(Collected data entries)
##############################

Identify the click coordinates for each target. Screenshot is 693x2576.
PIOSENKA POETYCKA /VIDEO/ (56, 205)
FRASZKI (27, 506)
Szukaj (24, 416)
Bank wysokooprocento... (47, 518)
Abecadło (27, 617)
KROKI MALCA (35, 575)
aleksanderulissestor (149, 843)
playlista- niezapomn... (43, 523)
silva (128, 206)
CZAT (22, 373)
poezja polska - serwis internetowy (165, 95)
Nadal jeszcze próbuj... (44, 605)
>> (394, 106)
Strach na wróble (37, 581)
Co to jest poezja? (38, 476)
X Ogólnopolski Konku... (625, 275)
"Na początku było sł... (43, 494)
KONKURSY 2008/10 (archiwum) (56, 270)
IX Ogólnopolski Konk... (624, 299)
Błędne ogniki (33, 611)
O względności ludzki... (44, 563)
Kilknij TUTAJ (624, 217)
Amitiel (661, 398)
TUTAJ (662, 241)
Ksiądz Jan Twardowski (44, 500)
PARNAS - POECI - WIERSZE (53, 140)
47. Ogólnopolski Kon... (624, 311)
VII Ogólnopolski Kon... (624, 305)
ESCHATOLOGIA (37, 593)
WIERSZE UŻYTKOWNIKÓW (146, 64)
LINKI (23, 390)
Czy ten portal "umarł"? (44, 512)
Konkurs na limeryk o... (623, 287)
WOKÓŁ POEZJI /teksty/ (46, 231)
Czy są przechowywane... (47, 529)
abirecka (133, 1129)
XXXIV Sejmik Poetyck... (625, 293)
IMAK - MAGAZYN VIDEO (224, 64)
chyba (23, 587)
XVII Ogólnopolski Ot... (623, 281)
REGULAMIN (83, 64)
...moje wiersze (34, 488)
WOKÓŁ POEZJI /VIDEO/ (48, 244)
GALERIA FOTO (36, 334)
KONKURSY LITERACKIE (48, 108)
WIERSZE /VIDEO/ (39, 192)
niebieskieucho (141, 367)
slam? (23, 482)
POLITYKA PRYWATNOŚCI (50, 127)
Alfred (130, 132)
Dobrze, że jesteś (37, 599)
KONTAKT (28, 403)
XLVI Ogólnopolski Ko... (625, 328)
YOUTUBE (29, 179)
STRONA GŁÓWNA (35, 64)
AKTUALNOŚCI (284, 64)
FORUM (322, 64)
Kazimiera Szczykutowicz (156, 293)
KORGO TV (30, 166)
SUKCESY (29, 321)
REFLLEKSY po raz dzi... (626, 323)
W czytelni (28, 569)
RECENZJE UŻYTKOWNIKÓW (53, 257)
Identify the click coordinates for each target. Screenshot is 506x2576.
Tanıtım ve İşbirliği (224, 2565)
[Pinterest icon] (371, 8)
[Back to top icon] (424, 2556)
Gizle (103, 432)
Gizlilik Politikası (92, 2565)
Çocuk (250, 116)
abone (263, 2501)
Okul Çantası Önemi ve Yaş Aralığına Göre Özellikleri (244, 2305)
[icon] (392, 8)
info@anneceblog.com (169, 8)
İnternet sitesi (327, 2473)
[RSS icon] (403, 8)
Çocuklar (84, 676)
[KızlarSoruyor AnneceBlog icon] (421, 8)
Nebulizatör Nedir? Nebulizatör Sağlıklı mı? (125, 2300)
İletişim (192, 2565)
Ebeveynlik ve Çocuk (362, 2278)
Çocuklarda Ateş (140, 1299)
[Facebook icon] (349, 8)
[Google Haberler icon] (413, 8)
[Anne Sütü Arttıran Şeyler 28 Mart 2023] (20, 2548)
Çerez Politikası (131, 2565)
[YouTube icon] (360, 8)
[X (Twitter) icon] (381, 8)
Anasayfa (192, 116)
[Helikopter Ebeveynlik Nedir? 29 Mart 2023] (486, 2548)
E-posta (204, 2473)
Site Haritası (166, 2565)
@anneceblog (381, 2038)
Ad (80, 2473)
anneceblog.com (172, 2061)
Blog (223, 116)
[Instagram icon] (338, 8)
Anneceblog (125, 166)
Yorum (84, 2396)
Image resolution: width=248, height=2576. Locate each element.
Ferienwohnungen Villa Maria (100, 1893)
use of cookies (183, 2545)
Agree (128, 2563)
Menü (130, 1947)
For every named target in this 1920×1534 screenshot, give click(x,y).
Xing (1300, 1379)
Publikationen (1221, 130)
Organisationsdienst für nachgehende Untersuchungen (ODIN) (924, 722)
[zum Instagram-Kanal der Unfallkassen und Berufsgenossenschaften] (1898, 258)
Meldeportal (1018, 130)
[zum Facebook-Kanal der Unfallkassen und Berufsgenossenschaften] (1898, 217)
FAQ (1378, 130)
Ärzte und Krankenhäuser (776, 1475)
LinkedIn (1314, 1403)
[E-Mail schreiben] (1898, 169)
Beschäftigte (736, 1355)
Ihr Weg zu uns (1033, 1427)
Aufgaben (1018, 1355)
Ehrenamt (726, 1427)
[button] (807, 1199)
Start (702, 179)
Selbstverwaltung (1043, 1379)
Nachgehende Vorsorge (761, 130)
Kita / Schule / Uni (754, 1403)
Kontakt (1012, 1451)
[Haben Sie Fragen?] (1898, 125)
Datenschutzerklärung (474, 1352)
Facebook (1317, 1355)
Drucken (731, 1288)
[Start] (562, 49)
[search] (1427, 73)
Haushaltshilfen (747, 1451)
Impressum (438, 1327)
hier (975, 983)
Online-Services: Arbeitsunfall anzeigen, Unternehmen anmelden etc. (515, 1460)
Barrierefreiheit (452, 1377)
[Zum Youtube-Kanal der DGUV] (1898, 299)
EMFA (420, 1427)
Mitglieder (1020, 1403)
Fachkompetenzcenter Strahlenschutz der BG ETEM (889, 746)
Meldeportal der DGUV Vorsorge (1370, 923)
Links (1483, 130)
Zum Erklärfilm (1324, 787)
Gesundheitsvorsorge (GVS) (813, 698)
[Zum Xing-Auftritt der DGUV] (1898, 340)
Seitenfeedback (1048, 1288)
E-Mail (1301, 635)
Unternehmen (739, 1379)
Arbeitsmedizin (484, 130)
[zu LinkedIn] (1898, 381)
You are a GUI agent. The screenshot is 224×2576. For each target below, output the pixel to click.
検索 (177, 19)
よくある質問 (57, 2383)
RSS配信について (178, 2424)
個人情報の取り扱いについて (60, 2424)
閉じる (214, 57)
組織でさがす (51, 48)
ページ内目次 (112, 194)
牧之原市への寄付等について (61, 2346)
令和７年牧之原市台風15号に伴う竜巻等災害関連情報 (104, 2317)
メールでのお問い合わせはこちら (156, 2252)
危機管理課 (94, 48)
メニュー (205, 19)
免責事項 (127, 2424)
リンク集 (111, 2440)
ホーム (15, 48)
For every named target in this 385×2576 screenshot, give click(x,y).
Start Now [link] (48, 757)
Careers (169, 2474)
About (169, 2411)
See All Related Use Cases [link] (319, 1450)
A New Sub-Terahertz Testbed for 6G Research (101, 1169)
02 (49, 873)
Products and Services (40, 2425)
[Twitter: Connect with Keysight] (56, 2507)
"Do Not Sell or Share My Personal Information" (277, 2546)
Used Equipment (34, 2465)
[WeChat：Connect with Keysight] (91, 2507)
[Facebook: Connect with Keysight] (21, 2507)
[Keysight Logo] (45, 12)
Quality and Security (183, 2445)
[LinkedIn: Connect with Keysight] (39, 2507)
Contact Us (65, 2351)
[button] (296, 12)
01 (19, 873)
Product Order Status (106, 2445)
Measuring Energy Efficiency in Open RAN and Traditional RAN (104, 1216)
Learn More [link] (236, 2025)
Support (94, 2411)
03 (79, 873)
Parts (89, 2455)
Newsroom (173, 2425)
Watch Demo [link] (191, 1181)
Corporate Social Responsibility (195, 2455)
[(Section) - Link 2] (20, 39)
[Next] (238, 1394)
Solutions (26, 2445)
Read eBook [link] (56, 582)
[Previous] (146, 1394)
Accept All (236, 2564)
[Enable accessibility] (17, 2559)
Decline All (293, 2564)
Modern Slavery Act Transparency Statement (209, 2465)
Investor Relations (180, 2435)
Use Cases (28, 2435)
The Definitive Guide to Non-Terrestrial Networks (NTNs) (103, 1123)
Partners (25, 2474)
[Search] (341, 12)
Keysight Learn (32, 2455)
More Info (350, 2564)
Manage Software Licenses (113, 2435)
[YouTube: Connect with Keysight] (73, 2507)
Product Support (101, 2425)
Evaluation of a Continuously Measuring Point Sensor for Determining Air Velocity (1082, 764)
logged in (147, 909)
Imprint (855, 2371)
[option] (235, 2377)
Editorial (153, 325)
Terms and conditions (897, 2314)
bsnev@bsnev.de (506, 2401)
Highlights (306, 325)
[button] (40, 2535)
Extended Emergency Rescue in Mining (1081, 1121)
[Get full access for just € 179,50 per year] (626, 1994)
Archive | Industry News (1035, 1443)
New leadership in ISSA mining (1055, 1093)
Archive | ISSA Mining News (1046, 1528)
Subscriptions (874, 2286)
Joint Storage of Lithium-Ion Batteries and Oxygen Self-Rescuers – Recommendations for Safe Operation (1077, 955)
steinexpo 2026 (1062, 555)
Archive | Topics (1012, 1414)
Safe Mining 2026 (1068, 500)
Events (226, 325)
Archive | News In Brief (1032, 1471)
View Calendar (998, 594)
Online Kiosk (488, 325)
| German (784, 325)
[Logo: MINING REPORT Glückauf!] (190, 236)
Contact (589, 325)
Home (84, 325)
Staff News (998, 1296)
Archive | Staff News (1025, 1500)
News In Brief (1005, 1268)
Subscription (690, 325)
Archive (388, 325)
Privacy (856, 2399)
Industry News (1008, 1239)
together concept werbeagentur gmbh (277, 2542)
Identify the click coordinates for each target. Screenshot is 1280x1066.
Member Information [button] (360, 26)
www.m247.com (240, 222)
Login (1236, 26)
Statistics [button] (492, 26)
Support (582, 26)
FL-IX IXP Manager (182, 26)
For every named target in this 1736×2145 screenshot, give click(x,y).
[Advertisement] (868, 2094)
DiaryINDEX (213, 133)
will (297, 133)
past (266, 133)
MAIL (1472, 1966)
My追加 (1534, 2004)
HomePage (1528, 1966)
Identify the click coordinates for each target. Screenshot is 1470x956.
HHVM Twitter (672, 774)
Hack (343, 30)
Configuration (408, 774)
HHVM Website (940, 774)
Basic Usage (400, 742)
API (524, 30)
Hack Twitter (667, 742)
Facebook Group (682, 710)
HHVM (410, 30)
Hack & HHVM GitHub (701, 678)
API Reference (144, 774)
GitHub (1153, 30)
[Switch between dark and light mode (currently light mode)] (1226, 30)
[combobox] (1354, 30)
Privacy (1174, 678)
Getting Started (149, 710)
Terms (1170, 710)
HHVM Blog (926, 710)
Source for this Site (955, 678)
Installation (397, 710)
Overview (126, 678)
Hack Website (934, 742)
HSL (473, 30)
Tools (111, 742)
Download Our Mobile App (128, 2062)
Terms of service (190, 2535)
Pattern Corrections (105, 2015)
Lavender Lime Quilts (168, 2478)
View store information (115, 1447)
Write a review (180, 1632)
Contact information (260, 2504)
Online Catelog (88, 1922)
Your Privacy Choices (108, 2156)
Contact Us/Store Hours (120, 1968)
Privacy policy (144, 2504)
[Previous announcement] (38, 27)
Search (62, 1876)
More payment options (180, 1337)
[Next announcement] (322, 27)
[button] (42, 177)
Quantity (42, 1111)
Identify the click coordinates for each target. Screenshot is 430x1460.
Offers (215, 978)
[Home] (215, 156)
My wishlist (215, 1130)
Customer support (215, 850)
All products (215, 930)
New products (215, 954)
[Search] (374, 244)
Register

##############################

**What the task requires**
Pull every line containing "Mart" from the data.

**Answer box**
[Anne Sütü Arttıran Şeyler 28 Mart 2023] (20, 2548)
[Helikopter Ebeveynlik Nedir? 29 Mart 2023] (486, 2548)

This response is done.